This book has been ludicrously dismissed as 'facile' by sniffy snobs. The dismaying fact remains that in this age of overcrowding media vying for our attention, you have to be pretty convincing to make people want to give a large chunk of their lives to a 4000 page novel about sponge cakes, silly aristocrats and sickly fops.
De Botton manages this with ease. His book is an excellent precis of Proustian concerns - time, love, friendship, literature - told in deceptively simple language masking thoroughness and complexity. His aren't the last words on these subjects, they are starting points which allow the virgin reader a map when starting on the vast terrain of A La Recherche.
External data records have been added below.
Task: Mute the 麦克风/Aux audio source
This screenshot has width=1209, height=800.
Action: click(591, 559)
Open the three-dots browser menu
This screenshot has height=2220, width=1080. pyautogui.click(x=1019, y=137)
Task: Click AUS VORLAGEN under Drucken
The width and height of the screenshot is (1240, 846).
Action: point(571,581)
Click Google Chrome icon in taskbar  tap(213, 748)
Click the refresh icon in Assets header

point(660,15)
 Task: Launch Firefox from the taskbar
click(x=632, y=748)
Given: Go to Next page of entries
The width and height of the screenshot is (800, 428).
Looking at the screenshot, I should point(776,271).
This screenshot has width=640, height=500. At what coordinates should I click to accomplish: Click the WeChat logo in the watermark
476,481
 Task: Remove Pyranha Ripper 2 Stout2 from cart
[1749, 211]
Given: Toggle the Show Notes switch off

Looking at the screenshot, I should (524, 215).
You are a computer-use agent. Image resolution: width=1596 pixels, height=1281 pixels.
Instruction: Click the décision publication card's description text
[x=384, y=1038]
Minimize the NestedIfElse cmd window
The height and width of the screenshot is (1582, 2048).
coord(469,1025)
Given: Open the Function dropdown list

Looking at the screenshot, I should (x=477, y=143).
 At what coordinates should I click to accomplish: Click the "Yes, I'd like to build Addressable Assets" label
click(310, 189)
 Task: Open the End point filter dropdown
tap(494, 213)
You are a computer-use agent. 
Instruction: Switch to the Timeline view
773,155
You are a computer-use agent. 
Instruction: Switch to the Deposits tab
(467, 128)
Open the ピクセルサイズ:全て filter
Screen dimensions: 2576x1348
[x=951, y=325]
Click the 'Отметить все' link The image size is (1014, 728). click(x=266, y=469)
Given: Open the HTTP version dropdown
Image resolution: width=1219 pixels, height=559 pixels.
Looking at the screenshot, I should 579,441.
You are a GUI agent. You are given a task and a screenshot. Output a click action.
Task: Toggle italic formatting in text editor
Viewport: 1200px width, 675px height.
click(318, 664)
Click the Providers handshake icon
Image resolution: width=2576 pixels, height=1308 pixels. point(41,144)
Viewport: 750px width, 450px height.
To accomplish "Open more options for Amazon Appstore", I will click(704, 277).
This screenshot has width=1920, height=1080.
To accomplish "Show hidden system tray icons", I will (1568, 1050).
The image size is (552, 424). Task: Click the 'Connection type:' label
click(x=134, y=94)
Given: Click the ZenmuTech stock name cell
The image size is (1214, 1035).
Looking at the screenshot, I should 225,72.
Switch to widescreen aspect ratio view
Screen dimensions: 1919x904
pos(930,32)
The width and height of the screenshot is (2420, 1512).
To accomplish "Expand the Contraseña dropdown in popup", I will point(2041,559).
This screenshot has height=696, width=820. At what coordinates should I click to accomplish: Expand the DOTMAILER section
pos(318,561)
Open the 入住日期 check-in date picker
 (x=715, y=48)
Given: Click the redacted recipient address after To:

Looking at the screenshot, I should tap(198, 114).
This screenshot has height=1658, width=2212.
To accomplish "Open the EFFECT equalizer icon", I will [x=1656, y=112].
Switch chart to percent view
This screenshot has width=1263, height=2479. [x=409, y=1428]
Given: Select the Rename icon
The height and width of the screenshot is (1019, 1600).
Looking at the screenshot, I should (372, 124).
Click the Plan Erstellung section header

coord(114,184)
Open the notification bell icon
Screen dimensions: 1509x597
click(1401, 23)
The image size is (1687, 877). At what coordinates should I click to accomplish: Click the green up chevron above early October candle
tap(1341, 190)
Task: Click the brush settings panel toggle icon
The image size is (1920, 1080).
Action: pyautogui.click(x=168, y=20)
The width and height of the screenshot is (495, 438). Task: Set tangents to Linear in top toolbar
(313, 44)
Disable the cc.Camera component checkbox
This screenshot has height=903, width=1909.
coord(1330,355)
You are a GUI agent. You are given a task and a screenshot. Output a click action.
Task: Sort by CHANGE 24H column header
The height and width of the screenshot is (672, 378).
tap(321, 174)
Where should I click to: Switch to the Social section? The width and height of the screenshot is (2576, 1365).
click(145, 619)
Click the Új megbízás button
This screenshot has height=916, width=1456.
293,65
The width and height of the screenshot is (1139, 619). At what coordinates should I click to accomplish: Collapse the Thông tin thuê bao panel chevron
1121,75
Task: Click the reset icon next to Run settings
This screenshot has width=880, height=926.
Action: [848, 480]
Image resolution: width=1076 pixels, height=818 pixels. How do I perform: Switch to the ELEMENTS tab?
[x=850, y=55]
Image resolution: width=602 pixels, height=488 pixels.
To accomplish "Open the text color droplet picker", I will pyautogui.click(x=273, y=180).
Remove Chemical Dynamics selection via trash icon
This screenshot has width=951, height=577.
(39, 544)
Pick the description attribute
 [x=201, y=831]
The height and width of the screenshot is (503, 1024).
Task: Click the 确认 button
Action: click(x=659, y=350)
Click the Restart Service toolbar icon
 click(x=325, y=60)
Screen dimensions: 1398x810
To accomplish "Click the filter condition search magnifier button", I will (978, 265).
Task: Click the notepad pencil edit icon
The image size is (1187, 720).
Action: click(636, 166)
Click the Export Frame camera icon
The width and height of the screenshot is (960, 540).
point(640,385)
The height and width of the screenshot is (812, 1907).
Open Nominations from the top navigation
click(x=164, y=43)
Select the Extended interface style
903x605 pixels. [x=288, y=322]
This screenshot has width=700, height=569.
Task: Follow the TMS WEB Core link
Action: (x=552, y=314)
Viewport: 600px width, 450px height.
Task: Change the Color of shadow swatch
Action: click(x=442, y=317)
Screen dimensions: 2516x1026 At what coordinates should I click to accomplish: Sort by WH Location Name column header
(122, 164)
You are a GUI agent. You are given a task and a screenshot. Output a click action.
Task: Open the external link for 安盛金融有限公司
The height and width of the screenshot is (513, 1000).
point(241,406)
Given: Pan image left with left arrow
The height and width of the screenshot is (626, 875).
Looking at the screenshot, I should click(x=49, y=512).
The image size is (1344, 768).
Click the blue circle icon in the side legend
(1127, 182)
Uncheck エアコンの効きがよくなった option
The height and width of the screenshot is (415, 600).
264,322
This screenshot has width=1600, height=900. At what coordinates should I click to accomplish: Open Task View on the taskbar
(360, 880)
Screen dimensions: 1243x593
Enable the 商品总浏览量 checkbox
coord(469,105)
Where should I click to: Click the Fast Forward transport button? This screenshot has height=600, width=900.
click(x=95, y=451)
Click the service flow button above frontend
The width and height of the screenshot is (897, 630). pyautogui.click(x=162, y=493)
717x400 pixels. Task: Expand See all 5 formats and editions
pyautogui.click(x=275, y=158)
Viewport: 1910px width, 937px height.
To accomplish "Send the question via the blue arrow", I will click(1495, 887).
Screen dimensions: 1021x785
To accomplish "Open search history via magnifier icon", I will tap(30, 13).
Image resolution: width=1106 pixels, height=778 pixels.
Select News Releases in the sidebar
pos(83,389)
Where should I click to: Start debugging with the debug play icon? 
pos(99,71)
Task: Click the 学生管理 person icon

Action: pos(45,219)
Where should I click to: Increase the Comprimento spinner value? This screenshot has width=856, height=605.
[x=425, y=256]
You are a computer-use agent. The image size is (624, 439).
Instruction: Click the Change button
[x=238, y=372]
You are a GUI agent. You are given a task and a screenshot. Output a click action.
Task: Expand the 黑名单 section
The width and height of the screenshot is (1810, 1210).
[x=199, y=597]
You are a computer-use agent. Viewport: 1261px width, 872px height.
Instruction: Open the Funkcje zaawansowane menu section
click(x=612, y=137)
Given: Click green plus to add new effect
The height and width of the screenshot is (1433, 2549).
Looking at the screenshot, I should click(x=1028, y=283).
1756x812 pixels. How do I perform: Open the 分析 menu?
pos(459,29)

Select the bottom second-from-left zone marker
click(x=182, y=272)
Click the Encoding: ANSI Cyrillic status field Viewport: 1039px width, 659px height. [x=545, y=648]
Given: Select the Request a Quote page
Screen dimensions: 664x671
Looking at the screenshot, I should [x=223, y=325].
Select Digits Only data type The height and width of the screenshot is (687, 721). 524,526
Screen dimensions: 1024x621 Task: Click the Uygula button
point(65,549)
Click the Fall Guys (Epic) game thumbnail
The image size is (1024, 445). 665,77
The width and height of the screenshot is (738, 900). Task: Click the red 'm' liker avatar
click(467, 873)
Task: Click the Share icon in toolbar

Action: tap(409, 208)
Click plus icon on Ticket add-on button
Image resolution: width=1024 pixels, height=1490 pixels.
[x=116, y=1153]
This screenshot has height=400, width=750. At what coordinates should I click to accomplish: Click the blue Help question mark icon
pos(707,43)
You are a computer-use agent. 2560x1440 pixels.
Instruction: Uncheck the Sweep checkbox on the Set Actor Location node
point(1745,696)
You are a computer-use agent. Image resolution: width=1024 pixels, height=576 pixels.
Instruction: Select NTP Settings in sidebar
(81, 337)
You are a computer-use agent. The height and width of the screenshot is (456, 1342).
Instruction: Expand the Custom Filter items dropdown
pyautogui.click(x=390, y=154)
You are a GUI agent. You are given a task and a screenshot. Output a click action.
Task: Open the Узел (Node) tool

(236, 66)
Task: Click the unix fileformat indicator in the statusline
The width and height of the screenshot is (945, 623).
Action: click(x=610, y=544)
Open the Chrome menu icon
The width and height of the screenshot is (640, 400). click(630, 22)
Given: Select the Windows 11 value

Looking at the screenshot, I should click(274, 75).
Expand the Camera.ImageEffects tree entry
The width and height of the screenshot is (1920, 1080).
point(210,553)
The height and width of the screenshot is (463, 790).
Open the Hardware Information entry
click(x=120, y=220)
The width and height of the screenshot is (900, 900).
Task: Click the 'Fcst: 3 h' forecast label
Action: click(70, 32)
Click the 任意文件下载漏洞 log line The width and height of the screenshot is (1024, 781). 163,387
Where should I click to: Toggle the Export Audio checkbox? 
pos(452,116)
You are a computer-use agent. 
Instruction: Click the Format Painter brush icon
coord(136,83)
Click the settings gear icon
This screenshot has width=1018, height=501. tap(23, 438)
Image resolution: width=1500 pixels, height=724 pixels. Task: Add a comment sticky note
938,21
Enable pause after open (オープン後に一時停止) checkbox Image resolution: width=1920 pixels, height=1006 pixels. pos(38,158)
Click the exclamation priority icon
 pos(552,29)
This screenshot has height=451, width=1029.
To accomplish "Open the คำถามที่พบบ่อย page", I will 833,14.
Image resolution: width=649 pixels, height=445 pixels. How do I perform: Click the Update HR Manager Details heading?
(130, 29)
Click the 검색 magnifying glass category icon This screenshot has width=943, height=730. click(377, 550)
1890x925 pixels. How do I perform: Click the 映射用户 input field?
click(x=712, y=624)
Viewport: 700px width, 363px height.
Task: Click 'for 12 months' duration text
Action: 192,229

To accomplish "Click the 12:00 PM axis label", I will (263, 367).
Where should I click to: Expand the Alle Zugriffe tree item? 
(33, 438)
His own prose is elegant, suggestive and sometimes very funny, while his emphasis on the personal is at the same time endearing, a way into the book, and true to Proust. He fills in his narrative with much biographical, historical and anecdotal matter, drawing on letters, newspapers, memoires, which are both illuminating and entertaining.
His own method is seemingly the opposite of Proust's, immediately lucid and precise, but the form of his book follows the Proustian pattern, whereby the book heading in one direction turns in on itself, becomes a book about itself, its own creation, even negating itself as it tells us to abandon Proust if we want to be true to the spirit of Proust.
The book isn't perfect - sometimes the prose is a little TOO easy; both Proust and De Botton come across as near-saintly figures, full of understanding and kindness, when the truth (with Proust at any rate) is much messier; and the last two chapters are a little rushed. But few books outside the thriller genre have delighted me and kept me reading feverishly to the end like this little trinket.